→ **TASK TO CARRY OUT**
Retype, without changes, every line from the line that contains "This screenshot has height=397, width=705." through the final line of the records. Exclude pictures.
*** Opening RECORDS PROVIDED ***
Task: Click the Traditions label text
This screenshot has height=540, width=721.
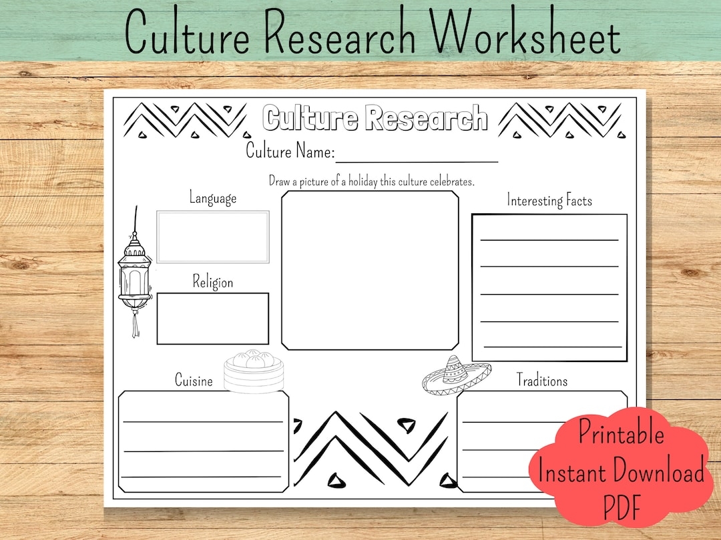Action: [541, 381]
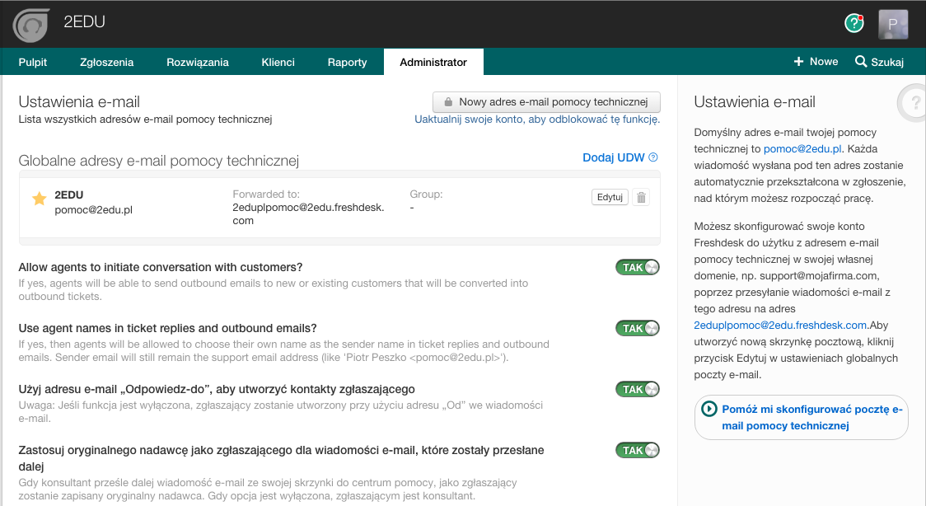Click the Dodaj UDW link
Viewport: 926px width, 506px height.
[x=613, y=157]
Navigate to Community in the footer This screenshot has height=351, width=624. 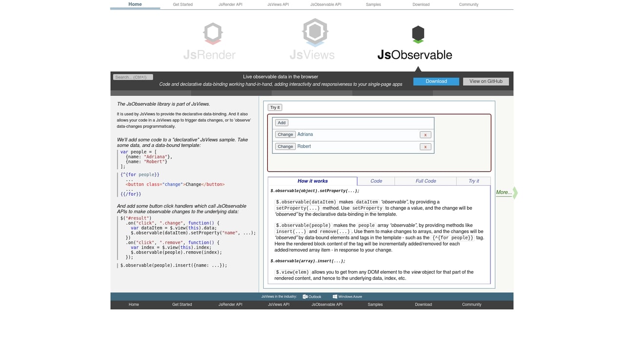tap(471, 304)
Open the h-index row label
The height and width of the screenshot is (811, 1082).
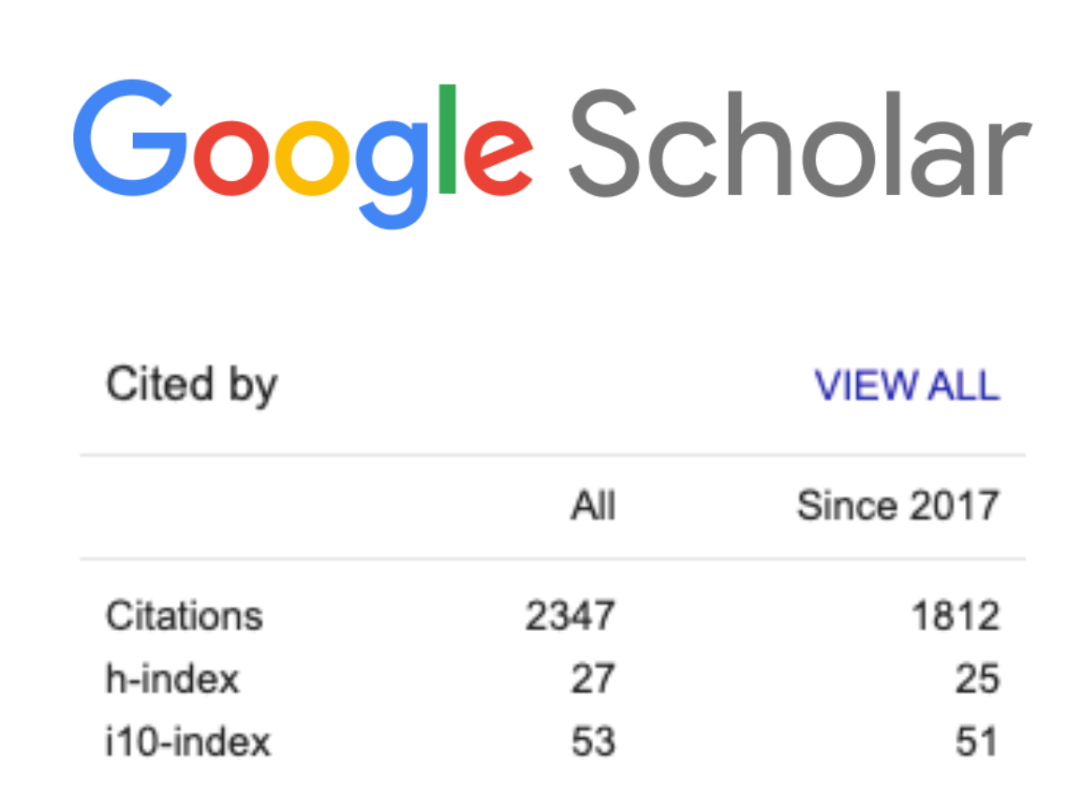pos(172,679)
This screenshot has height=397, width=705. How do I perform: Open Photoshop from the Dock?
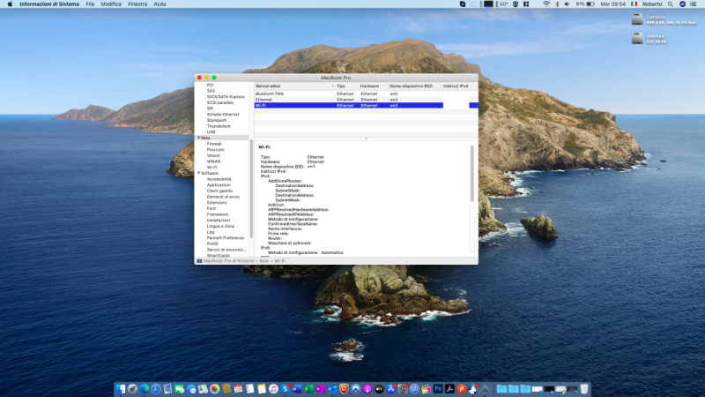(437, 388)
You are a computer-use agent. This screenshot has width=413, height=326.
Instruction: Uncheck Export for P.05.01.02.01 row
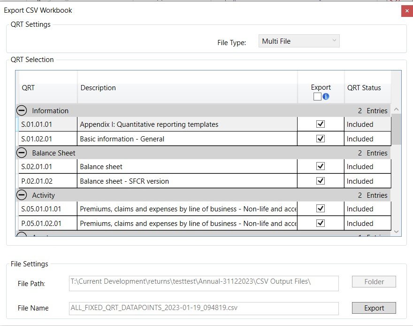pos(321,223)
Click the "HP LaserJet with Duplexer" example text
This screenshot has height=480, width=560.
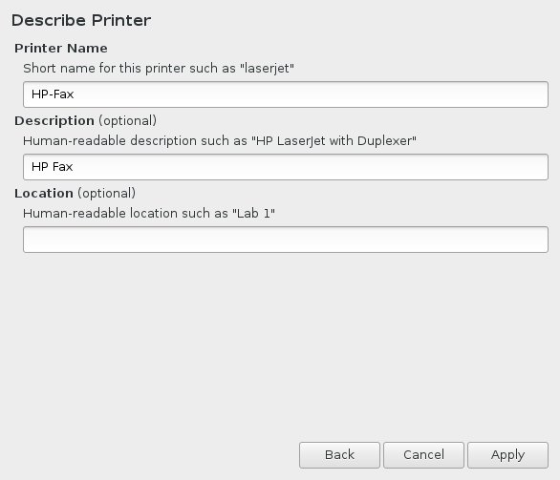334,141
*** Closing RECORDS PROVIDED ***
→ **RESULT OF THIS TASK**
This screenshot has height=397, width=705. How do I perform: Open Photoshop from the Dock?
(437, 388)
You are a computer-use agent. This screenshot has width=413, height=326.
Instruction: Uncheck Export for P.05.01.02.01 row
pos(321,223)
Click the "HP LaserJet with Duplexer" example text
This screenshot has height=480, width=560.
334,141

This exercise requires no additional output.